I'm at least happy that, like Aurora, this machine will have a relatively open programming model since most accelerated supercomputers outside of Xeon Phis are stuck in Nvidia land.

Mr Bill · Tue May 07, 2019 11:57 am

In my early college days we spoke in awed tones about the big Cray systems. This is a big opportunity for AMD and maybe will somewhat affect future developments in architecture.

chuckula · Tue May 07, 2019 12:01 pm

Mr Bill wrote:
In my early college days we spoke in awed tones about the big Cray systems.

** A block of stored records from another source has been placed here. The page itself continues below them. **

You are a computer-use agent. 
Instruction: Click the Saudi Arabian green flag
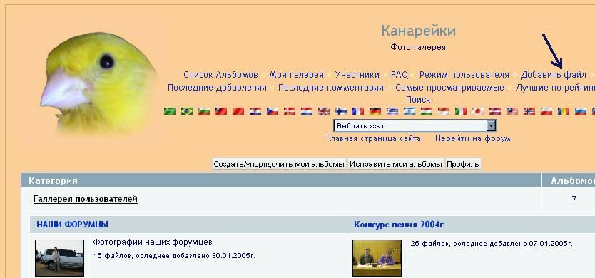click(x=170, y=111)
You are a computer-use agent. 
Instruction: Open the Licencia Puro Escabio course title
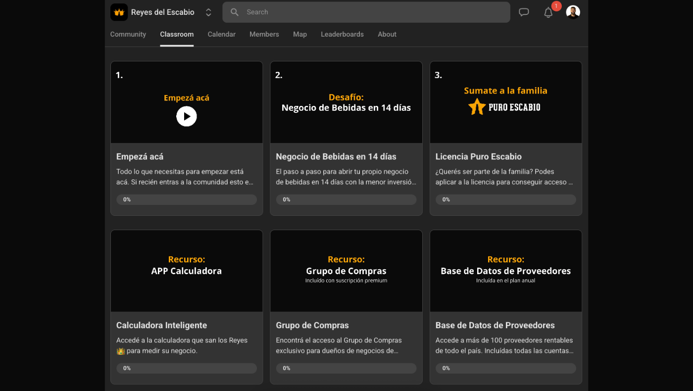(x=478, y=156)
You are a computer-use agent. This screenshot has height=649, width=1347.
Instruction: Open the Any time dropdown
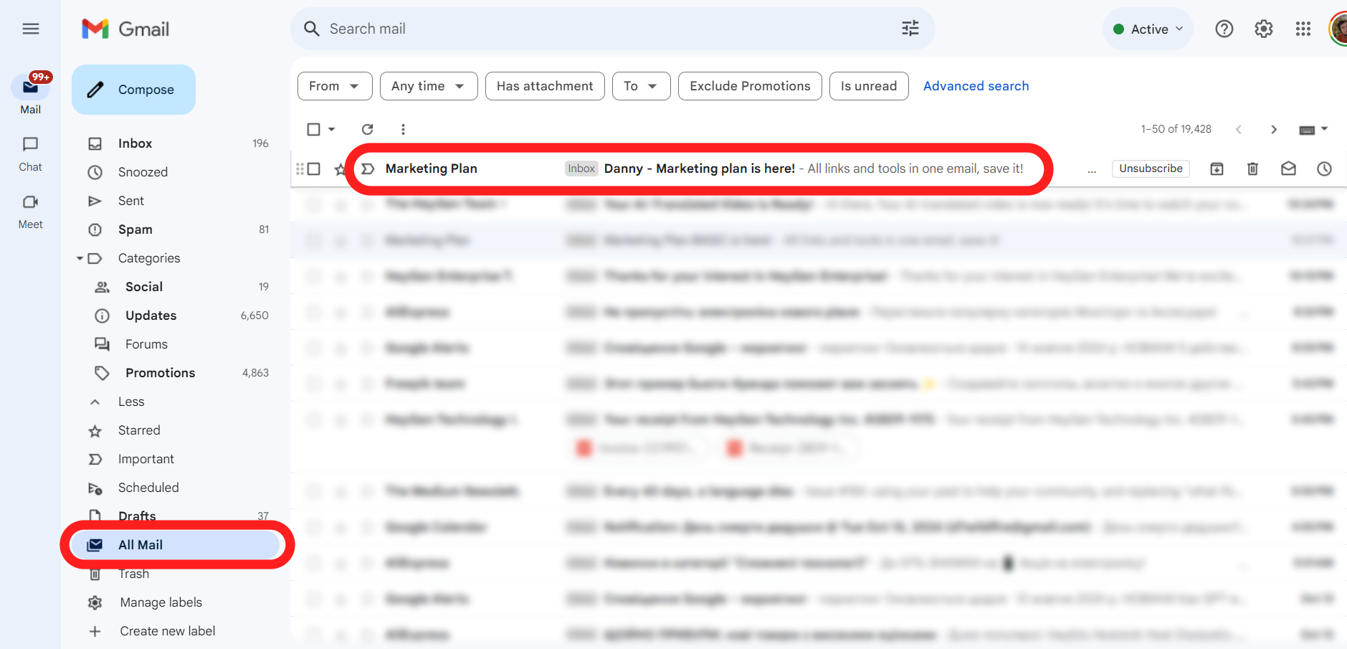[x=428, y=86]
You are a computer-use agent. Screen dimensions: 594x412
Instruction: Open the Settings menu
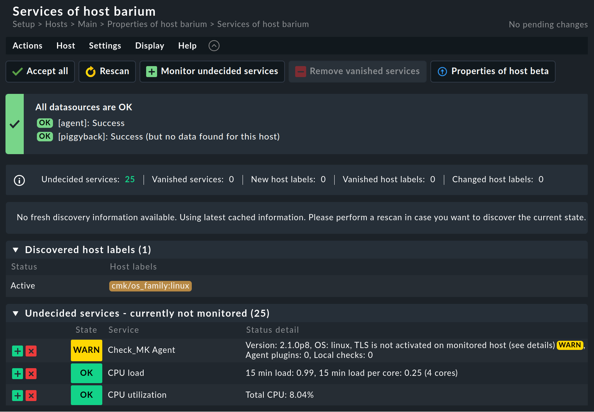coord(105,46)

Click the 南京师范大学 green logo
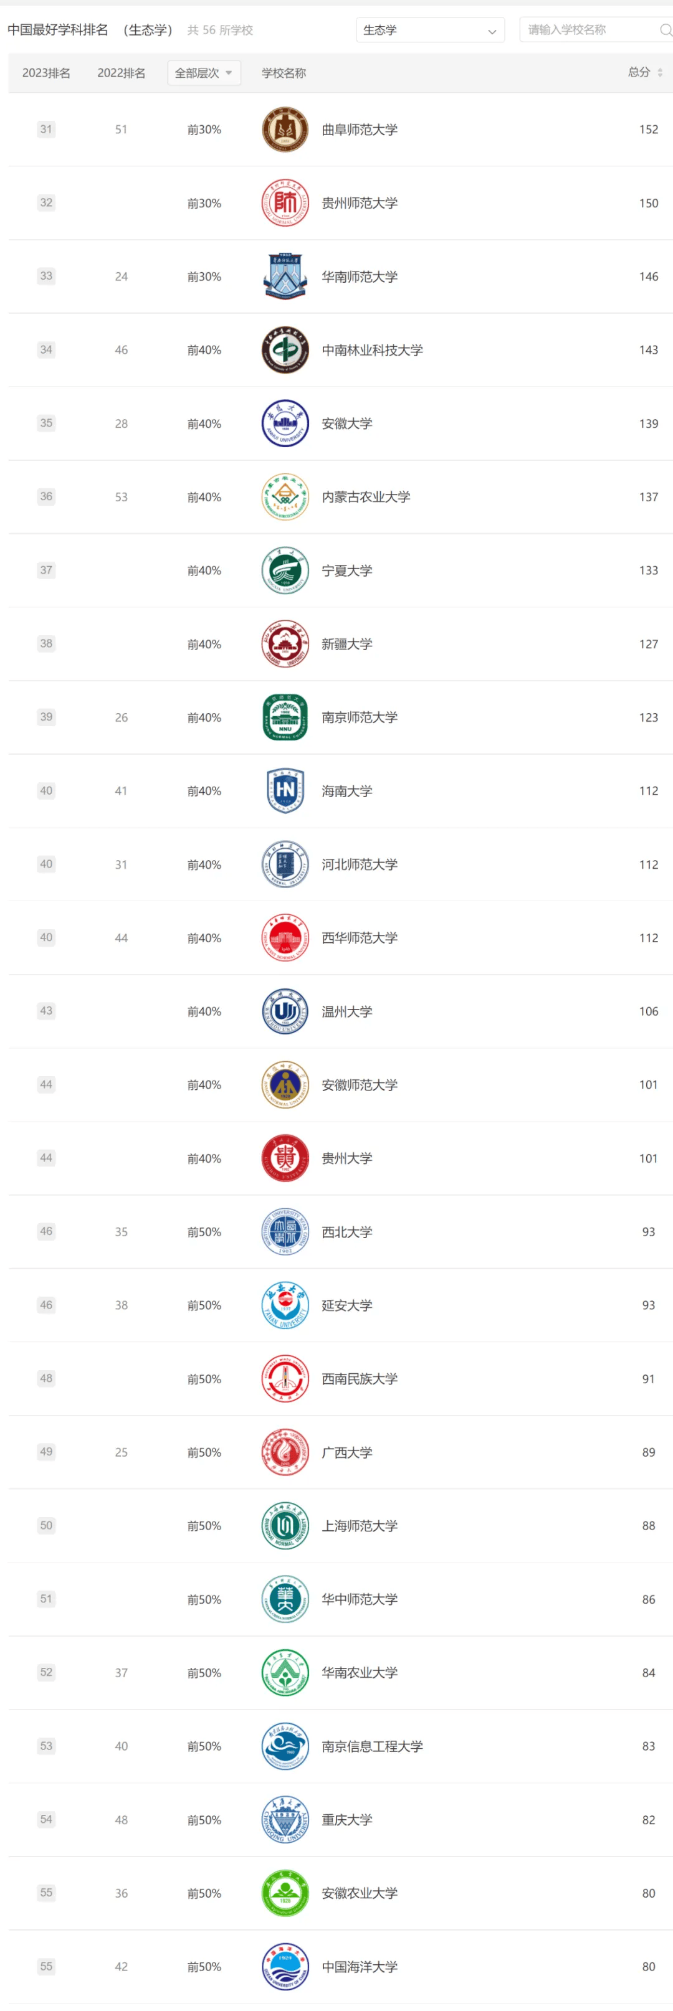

This is a big opportunity for AMD and maybe will somewhat affect future developments in architecture.

Seymour's corpse could power it if you strapped on some magnets and put him in a copper coil (he hated the concept of compute clusters)

MileageMayVary · Tue May 07, 2019 12:25 pm

Wonder how much they're going to be selling the old one for?

Anyone wanna go halfsies on a used supercomputer?

Topinio · Tue May 07, 2019 12:32 pm

chuckula wrote:
Seymour's corpse could power it if you strapped on some magnets and put him in a copper coil (he hated the concept of compute clusters)

Nope, don't think so. He was wrong to resist the revolution, so wrong he burned $300M pursuing the GaAs-based Cray-3, causing a spin-out and then bankruptcy after years of delay.

He gave up the resistance and tried to get with the picture in the end, SRC was not about Cray-style vector supercomputers and was working on a parallel cluster design when he died.

Waco · Tue May 07, 2019 1:00 pm

chuckula wrote:
With a 4 to 1 GPU to CPU ratio it's clearly an attempt to outdo Nvidia. We'll see how good the interconnect is and how AMD's programming model does vs. CUDA.

The interconnect isn't a one-off, so I wouldn't expect too much trouble there. Cray has been building interconnects for world-class machines for a few decades.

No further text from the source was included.